The result should be the lines from the one that contains "Click the greyed-out OK button" to the final line of the entries below, copied exactly and with no pictures.

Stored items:
□ □ □

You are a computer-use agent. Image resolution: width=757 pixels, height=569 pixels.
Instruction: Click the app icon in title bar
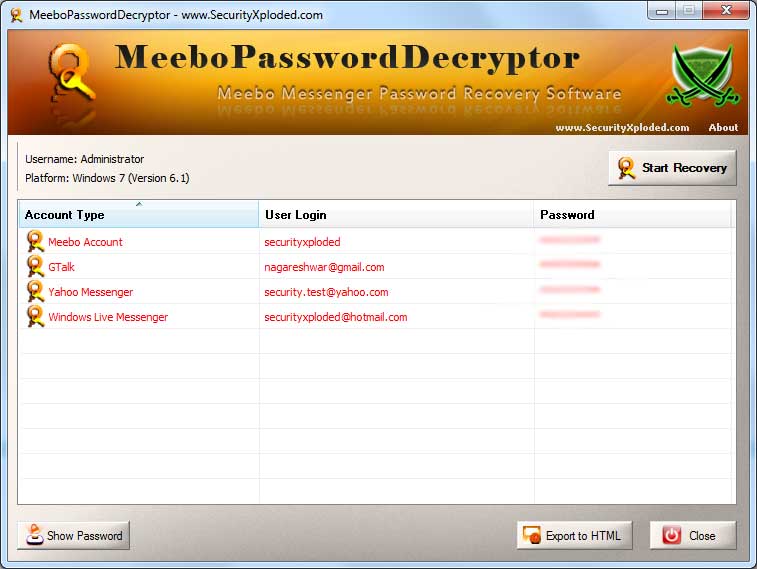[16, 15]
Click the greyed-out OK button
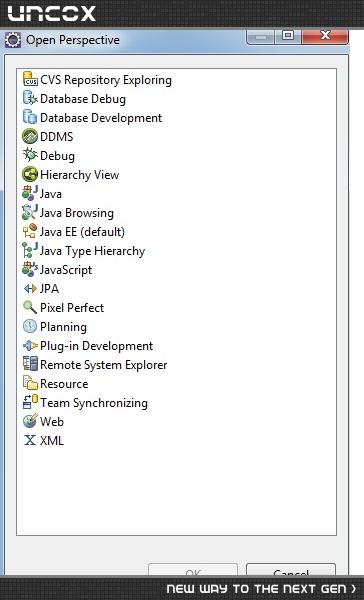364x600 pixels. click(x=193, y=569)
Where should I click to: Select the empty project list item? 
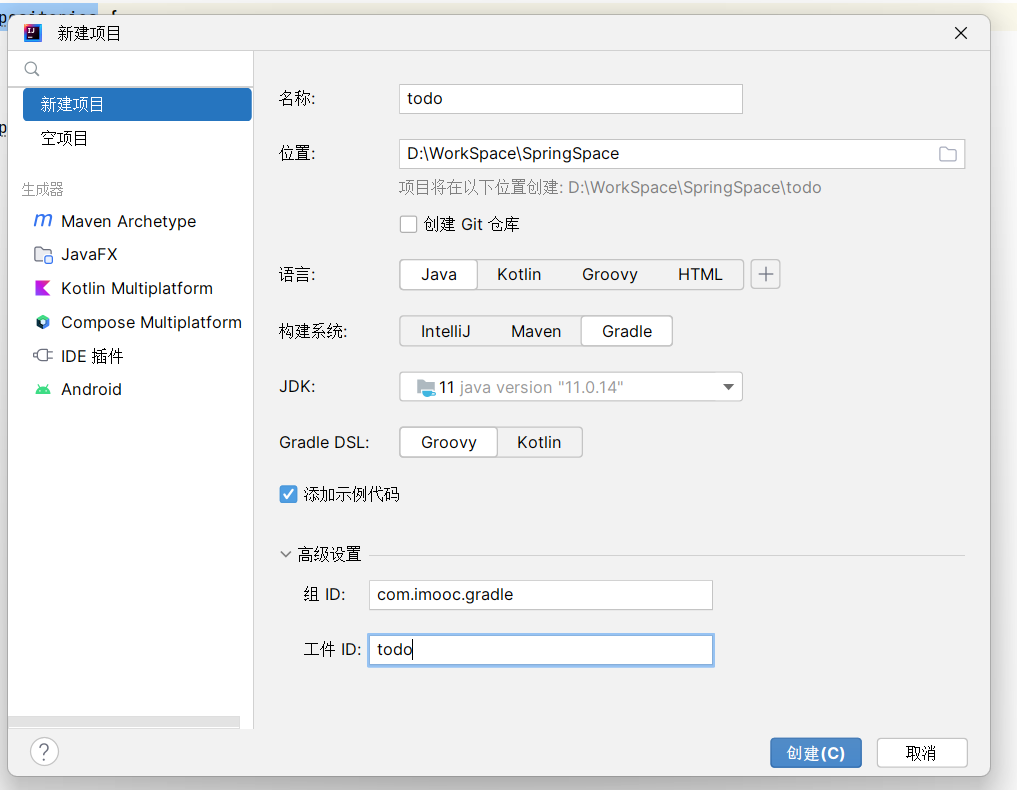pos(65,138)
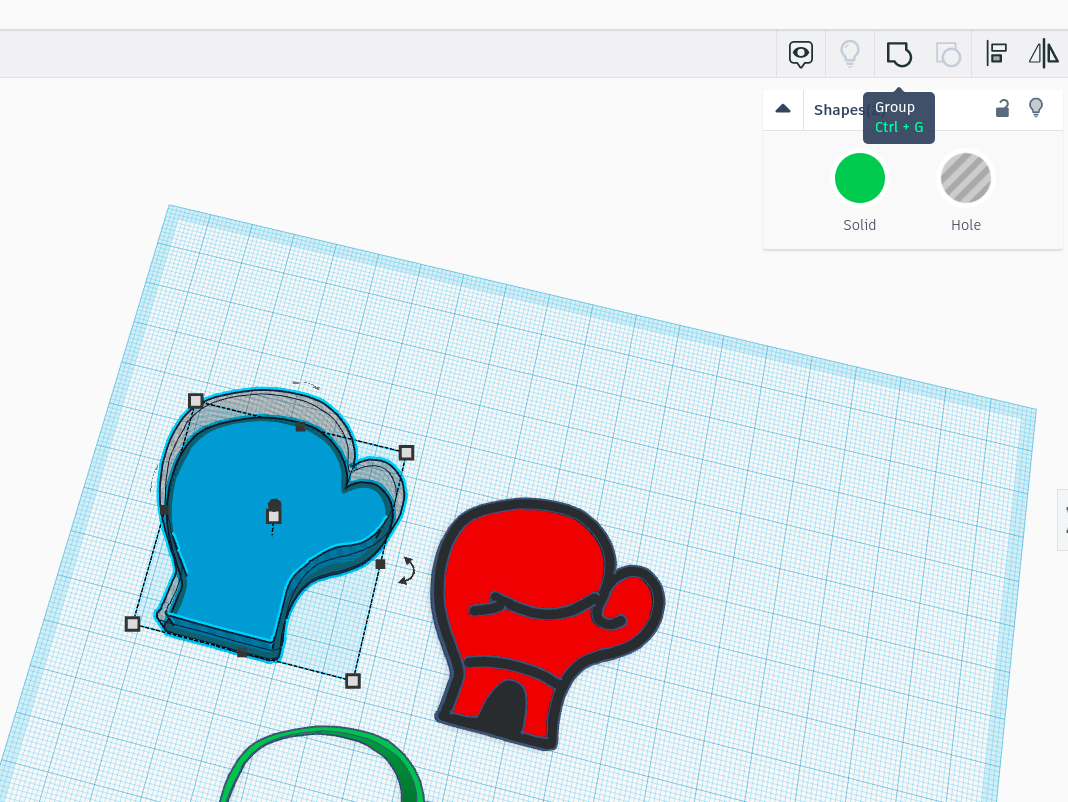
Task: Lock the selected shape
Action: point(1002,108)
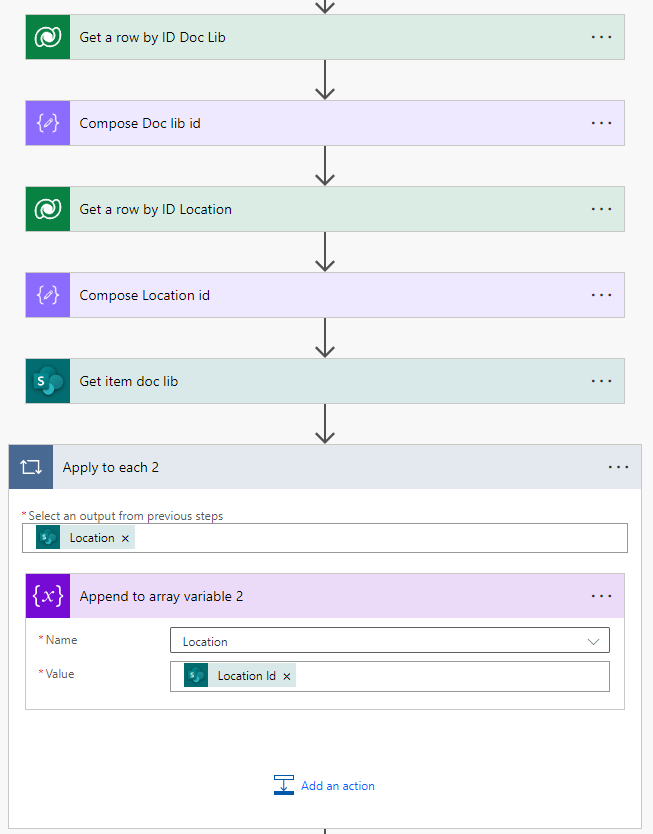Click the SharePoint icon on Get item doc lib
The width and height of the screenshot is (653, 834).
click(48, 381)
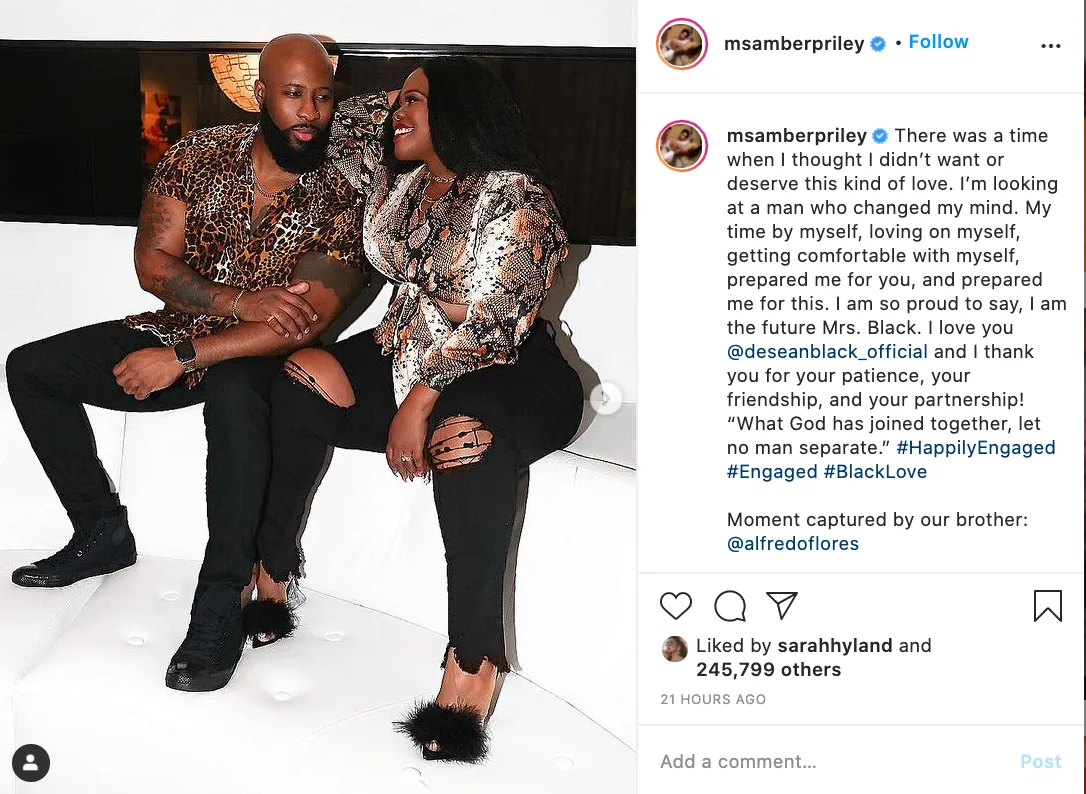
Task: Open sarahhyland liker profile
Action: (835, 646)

□ □ □

#### Reply to the task
Click the greyed-out OK button
364x600 pixels. click(x=193, y=569)
Where should I click to: Select the empty project list item? 
pos(65,138)
Task: Lock the selected shape
Action: point(1002,108)
Click the SharePoint icon on Get item doc lib
The width and height of the screenshot is (653, 834).
click(48, 381)
Task: Open sarahhyland liker profile
Action: (835, 646)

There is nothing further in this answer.